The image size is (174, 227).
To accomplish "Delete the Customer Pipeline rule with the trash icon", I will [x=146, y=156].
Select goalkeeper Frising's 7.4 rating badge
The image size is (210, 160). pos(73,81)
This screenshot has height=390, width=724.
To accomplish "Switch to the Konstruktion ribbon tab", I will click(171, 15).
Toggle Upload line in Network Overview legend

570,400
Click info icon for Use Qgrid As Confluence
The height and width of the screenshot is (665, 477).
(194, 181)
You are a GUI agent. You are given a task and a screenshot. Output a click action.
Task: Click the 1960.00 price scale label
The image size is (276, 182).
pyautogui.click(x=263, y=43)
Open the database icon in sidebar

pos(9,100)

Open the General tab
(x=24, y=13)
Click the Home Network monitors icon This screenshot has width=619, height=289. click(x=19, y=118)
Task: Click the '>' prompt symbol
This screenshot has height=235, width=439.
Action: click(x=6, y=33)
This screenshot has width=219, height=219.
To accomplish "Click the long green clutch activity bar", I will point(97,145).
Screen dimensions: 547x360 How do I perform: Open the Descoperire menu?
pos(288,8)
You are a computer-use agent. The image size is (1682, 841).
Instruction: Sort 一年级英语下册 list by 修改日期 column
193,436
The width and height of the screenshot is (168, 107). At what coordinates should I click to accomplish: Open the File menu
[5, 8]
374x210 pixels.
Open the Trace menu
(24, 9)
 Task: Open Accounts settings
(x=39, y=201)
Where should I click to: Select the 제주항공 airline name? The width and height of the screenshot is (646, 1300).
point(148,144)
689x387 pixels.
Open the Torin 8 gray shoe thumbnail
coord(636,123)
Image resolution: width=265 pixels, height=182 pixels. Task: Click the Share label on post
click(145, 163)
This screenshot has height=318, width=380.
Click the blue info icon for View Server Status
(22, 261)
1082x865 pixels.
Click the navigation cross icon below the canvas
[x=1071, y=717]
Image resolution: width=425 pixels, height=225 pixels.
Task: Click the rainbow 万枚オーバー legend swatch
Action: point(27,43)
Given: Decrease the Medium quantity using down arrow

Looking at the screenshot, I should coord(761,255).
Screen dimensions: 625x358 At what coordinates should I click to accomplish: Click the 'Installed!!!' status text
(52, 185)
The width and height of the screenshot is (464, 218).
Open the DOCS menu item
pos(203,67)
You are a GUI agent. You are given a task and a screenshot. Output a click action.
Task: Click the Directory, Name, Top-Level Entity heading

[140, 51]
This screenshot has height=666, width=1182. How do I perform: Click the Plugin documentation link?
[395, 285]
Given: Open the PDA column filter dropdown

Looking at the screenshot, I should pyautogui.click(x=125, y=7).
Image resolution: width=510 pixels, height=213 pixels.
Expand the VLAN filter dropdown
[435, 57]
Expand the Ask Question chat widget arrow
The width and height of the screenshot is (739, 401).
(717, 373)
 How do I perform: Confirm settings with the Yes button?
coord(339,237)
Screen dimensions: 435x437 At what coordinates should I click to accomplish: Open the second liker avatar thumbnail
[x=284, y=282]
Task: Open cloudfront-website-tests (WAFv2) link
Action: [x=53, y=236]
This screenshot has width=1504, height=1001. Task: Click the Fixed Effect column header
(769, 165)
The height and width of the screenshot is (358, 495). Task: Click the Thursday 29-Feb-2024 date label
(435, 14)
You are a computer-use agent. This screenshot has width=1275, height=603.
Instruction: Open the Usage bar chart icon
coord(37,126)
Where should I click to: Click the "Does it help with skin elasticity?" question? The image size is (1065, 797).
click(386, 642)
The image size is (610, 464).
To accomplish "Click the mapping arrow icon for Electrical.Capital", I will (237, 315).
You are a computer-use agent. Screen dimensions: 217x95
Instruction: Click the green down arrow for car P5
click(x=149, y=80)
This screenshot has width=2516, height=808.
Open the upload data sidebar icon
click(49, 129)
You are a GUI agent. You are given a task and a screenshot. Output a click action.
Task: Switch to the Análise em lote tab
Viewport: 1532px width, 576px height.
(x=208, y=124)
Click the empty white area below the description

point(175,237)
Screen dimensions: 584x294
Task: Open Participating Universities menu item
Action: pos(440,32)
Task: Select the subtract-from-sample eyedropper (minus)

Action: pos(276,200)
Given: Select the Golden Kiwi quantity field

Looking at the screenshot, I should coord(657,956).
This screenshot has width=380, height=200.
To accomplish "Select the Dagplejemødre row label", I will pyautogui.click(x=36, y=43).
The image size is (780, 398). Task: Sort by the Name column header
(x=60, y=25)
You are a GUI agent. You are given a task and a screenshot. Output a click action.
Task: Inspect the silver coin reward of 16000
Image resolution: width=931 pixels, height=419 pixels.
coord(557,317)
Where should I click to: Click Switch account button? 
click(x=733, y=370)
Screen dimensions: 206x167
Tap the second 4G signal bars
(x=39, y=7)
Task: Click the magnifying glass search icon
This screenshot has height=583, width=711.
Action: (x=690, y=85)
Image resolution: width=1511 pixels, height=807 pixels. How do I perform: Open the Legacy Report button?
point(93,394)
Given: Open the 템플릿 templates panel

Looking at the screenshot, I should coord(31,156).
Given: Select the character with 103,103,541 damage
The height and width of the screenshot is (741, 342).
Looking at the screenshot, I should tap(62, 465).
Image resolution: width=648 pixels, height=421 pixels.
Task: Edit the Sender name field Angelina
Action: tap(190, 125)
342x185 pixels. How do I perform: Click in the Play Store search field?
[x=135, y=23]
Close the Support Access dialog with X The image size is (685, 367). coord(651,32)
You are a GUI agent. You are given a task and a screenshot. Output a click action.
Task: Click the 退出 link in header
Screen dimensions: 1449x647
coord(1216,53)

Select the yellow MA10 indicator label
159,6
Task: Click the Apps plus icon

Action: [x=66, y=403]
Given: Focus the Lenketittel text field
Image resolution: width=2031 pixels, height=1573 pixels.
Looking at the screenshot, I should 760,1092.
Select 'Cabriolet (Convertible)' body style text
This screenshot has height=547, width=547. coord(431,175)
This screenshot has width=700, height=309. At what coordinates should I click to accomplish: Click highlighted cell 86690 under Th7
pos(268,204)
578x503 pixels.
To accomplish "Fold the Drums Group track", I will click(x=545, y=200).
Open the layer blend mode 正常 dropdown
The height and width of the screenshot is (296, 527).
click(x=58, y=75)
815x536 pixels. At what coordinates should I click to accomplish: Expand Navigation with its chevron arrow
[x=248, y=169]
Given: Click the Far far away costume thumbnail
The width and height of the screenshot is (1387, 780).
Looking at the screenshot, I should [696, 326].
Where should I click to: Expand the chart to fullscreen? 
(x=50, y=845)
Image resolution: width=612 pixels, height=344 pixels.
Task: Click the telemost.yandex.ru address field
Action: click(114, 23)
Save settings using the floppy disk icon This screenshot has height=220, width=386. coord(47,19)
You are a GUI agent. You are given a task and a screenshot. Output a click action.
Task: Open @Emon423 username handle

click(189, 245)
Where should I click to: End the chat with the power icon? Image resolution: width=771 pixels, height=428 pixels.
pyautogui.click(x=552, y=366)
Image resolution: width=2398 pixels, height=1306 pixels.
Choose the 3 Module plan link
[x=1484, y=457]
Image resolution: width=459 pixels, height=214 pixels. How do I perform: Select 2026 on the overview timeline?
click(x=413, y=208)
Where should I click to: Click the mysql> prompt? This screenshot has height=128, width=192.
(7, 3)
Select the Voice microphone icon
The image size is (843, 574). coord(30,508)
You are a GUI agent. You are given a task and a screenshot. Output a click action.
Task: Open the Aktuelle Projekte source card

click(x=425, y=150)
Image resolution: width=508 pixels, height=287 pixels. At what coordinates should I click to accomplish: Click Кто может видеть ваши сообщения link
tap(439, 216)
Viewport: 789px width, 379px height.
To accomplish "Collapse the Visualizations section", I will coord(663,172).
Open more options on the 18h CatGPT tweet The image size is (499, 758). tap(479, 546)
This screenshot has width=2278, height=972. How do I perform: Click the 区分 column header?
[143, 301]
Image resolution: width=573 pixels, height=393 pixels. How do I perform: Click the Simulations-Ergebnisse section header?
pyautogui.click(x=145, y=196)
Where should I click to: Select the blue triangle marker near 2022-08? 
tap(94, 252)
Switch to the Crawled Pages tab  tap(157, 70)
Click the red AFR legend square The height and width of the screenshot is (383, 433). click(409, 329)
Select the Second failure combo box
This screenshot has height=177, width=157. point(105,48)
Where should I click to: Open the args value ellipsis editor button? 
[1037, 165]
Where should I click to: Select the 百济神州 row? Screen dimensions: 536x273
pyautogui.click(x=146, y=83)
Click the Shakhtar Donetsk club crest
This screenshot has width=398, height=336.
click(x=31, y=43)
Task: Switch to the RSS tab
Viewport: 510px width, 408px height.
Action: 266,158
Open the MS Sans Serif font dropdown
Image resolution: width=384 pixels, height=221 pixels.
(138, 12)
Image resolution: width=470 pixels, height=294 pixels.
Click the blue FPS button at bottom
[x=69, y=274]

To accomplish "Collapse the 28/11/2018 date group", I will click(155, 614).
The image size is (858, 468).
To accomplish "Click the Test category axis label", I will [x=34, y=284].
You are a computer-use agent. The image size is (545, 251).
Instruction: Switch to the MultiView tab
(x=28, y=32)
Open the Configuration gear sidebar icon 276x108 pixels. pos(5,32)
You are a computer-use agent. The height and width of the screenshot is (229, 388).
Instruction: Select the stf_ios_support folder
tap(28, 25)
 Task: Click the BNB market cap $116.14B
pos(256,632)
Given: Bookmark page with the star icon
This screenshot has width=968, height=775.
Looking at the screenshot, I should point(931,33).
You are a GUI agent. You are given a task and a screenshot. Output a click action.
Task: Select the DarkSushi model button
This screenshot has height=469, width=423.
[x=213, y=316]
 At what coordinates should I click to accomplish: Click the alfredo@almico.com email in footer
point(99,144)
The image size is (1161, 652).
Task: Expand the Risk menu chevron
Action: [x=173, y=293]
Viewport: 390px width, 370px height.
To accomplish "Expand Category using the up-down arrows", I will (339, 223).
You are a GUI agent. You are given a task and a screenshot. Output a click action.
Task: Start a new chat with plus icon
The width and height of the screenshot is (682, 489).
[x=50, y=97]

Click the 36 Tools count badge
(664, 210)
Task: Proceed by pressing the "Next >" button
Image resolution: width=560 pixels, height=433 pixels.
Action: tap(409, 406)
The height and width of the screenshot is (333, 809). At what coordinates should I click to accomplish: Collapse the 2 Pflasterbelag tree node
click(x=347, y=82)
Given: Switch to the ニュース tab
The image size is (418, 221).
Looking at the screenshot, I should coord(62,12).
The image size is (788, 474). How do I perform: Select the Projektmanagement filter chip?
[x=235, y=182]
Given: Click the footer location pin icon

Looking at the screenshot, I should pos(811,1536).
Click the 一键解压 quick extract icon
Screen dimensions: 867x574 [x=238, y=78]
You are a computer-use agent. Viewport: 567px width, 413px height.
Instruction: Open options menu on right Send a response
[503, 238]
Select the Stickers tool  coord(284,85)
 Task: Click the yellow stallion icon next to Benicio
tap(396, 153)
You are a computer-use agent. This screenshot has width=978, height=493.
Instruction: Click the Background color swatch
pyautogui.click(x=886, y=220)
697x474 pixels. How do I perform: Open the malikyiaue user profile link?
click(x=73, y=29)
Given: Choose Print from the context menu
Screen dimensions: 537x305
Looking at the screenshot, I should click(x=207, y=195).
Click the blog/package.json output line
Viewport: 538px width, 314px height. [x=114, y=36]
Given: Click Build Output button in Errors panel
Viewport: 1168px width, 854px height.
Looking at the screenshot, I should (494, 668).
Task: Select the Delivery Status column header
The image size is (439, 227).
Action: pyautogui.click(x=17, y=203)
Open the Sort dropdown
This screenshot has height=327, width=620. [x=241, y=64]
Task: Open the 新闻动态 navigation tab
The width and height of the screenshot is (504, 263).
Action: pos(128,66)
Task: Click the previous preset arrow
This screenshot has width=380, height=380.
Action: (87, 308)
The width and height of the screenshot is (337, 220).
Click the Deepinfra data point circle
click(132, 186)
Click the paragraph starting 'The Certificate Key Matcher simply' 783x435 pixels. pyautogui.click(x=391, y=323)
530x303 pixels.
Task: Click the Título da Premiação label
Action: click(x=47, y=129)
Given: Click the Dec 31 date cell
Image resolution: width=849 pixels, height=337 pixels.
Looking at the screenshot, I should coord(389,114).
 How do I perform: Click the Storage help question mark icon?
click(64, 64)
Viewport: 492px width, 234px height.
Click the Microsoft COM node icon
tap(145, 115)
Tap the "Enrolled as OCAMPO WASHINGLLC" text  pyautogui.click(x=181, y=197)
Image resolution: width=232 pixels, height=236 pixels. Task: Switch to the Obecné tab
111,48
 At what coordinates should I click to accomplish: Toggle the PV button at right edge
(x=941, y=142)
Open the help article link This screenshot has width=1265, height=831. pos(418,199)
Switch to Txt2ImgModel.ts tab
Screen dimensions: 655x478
+-------+
Problem details:
Search the records for the word "computer", then list every line that has it.

Task result:
You are a computer-use agent. The image size is (1682, 841).
You are a computer-use agent. This screenshot has width=1275, height=603.
You are a computer-use agent. Screen dimensions: 217x95
You are a computer-use agent. The image size is (545, 251).
You are a computer-use agent. The height and width of the screenshot is (229, 388).
You are a computer-use agent. Viewport: 567px width, 413px height.
You are a computer-use agent. This screenshot has width=978, height=493.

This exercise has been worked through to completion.